→ **WHAT THE TASK REQUIRES**
The expected answer comprises all lines from the entries that contain the string "agent".

→ **THE DATA**
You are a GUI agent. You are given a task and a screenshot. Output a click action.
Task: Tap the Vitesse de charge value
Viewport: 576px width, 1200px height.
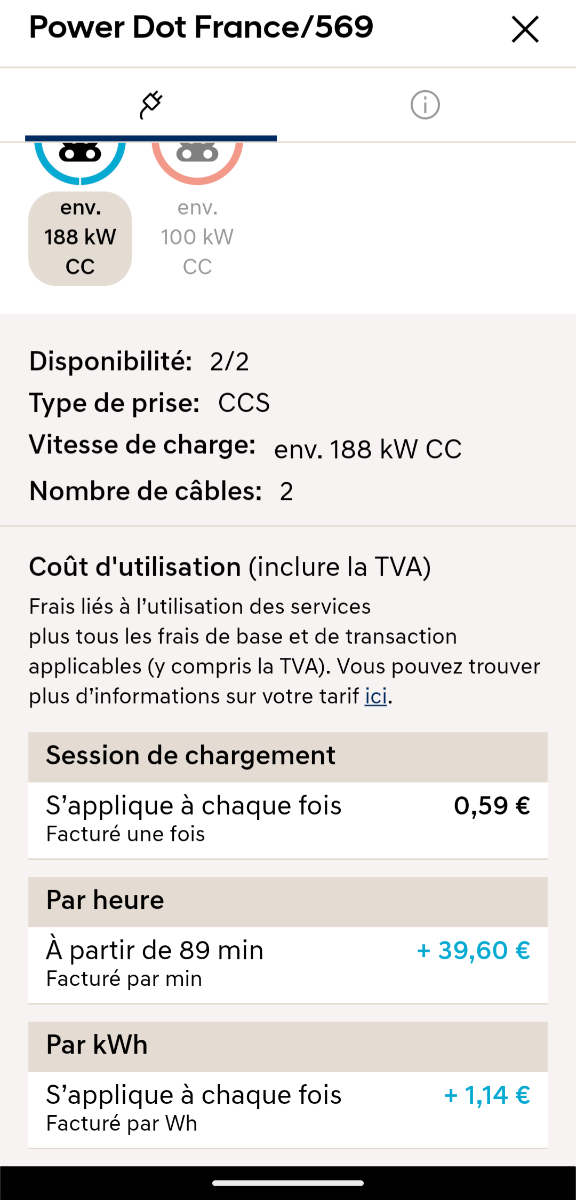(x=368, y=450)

...

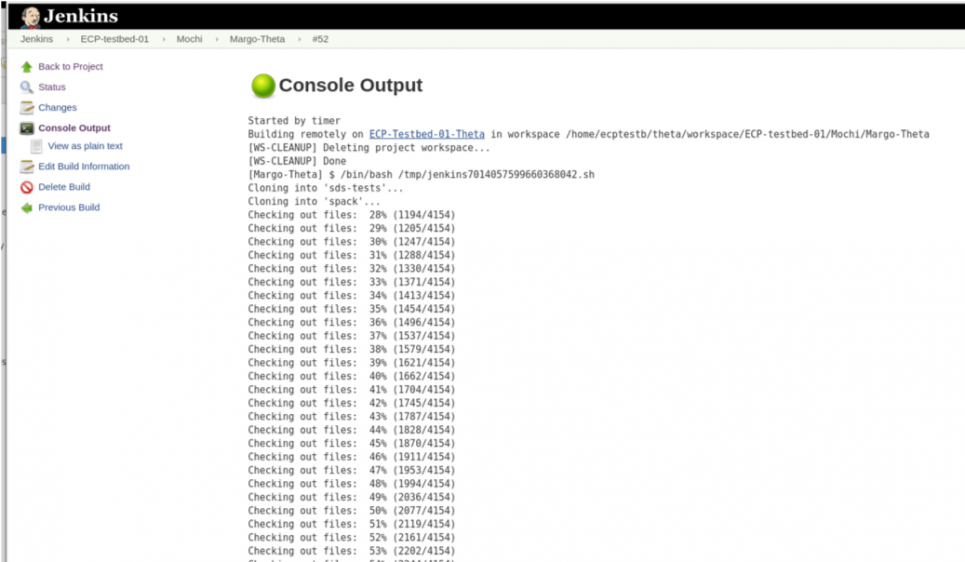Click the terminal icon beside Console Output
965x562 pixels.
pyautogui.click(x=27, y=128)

---

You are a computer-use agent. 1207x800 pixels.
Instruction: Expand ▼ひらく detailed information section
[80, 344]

→ **EXERCISE ANSWER**
You are a GUI agent. You are given a task and a screenshot. Output a click action.
You are a computer-use agent. 1207x800 pixels.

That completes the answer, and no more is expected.